Была далекая пора, когда, влекомый буйным зовом,
Под многогрудное «Ура!» — ты гордо вился над Азовом!
Твоя широкая душа, не зная грани и предела,
За берегами Иртыша, за Ермаком ходила смело!
И твой протяжный звонкий «гик», твой гордый голос исполина, При хладном блеске острых пик — слыхали улицы Берлина!
И твой полет степной стези, и твой лампас алей калины,
Когда-то видели вблизи Балкан цветущие долины...
И не один, а много раз, во дни кровавые расплаты,
Тебя палил огнем Кавказ, студили холодом Карпаты!
В степях, в горах твои следы, где буйно ветры злобно веют,
И где, свидетели беды, казачьи кости не белеют?

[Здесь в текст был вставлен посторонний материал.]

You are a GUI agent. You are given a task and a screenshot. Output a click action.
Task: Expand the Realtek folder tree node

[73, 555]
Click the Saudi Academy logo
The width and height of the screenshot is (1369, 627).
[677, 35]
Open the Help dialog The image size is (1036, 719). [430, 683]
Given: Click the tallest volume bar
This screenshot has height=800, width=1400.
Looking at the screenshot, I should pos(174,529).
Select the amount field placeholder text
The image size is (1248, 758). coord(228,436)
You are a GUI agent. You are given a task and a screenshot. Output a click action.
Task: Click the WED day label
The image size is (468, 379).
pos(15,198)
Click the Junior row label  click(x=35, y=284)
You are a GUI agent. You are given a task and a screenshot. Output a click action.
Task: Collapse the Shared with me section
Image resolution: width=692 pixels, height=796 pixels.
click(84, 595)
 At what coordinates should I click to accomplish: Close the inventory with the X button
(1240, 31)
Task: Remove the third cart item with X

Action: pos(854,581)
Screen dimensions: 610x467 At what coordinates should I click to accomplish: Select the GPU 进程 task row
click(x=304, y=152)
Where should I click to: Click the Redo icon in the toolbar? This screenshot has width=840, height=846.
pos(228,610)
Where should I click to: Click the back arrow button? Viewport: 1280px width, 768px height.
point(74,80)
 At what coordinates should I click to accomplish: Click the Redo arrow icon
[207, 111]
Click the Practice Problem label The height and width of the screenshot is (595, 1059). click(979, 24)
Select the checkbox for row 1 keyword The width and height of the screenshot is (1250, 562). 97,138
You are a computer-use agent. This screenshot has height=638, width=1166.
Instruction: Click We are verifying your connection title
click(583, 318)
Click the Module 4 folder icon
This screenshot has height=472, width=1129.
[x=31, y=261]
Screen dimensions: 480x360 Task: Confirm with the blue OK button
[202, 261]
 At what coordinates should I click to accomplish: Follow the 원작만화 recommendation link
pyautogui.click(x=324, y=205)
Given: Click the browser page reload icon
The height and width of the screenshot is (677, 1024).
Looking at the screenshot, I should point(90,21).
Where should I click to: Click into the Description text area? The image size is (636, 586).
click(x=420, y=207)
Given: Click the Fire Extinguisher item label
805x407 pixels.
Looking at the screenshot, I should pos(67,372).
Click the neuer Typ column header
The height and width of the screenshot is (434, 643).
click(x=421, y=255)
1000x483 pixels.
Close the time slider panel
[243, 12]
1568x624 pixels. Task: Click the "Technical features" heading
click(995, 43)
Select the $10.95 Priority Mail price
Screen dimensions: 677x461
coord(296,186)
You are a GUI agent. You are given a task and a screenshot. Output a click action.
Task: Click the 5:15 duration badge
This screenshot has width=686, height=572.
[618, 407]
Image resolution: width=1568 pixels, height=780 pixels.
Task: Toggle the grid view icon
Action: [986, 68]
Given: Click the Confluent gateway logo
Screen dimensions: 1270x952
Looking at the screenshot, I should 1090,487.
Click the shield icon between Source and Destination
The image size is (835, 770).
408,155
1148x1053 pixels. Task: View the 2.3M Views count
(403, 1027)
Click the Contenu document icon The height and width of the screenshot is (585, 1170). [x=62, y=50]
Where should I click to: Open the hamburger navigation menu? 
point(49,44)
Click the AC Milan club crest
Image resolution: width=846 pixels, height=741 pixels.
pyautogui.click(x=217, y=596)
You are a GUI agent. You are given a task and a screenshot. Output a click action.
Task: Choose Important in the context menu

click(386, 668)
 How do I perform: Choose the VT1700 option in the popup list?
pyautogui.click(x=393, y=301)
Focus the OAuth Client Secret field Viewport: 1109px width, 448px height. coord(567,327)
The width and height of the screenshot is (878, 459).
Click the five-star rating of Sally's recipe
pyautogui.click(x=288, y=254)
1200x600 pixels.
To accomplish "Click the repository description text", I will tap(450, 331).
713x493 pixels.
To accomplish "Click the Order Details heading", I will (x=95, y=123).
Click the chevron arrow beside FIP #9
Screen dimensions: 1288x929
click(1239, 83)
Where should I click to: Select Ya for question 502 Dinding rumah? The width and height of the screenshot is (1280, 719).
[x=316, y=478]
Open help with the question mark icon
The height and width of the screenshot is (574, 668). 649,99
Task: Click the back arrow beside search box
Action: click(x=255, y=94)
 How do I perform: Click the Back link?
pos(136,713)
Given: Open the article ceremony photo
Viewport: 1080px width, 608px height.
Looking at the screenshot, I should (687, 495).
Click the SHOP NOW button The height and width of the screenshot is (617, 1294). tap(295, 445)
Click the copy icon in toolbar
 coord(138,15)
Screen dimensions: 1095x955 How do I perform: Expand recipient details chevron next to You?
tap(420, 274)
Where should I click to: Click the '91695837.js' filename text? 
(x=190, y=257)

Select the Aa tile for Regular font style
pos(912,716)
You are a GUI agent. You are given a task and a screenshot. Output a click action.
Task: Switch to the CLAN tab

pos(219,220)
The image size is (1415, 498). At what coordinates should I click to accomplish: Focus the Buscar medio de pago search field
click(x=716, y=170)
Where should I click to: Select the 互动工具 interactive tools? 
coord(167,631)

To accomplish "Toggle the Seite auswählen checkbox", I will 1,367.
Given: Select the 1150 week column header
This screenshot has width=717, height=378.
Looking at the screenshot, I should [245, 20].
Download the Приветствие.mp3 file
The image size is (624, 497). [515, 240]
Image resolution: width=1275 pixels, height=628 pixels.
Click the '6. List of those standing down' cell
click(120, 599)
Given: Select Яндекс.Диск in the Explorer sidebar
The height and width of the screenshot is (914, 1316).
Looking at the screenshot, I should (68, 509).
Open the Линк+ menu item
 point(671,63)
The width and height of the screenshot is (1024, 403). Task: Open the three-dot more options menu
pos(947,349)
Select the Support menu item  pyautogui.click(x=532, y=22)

И вот — за доблесть на посту, тебе «последняя награда»: На окровавленном мосту, на хладных стогнах Петрограда... Судьба три года берегла тебя в бою, в огне окопа,
Теперь убит из-за угла, рукой наемного холопа...
И у подножья Царских Врат, во имя мира и покоя •—
Прости убийцам, милый брат, своею щедрою душою!
И унеси
Свой гордый чуб, казачий чуб, к последней праведной Победе!
На второй день с урядником Фоменко мы едем в Казанский собор. На площади перед собором — в конном строю выстроены 1-й, 4-й и 14-й Донские казачьи полки. На правом их фланге, также в конном строю — стоит Казачья сотня Николаевского кавалерийского училища, имевшая форму одежды Донского войска, но шаровары без лампас.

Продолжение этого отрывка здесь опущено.